● EXERCISE BRIEF:
In the records, each line holding "Task" must be reported.

● Saved data entries:
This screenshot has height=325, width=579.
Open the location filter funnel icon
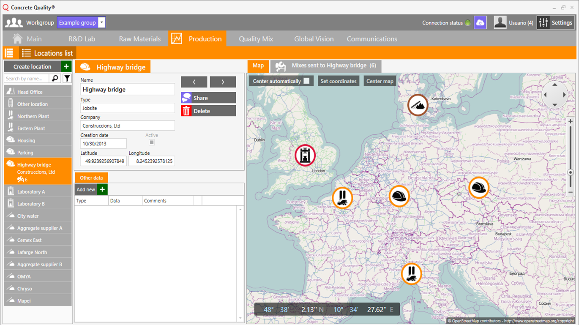(x=67, y=78)
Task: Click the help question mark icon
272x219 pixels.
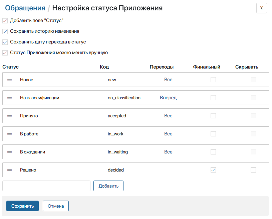Action: [x=261, y=8]
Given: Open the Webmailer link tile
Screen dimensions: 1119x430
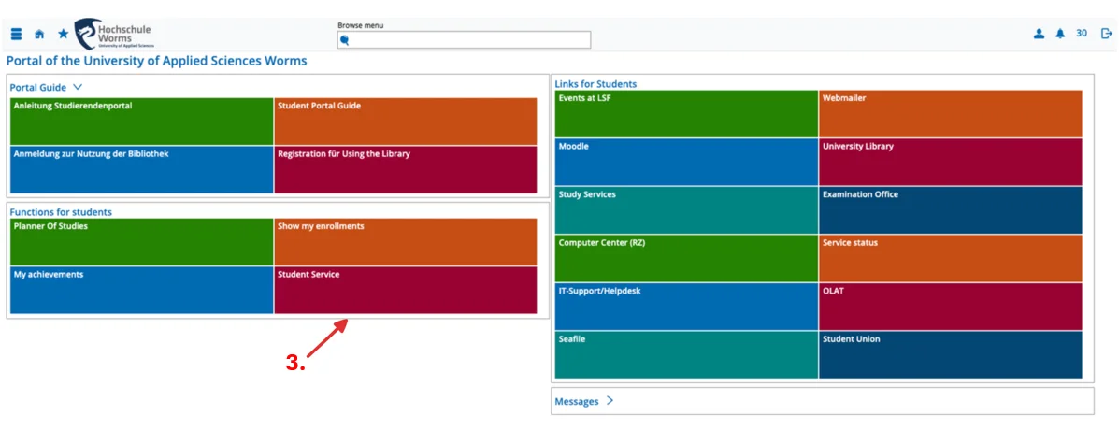Looking at the screenshot, I should [x=950, y=114].
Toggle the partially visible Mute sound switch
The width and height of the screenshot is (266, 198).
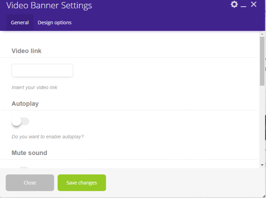tap(20, 168)
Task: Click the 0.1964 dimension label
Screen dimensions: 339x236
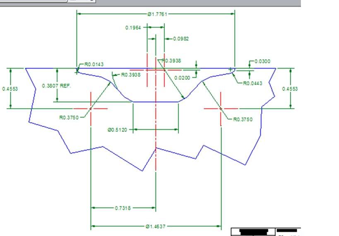Action: click(x=133, y=28)
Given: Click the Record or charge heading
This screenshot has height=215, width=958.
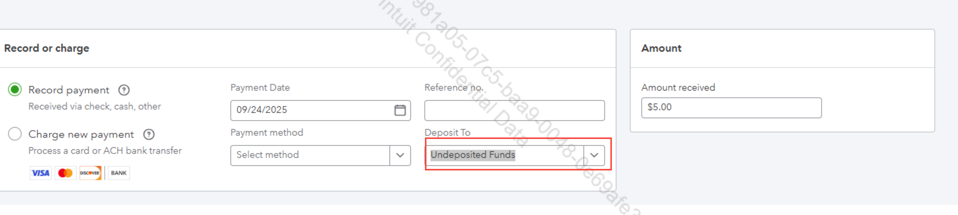Looking at the screenshot, I should [x=46, y=48].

● SOLUTION TO THE EXERCISE:
Task: Click the help question mark icon
Task: Click the 0.1964 dimension label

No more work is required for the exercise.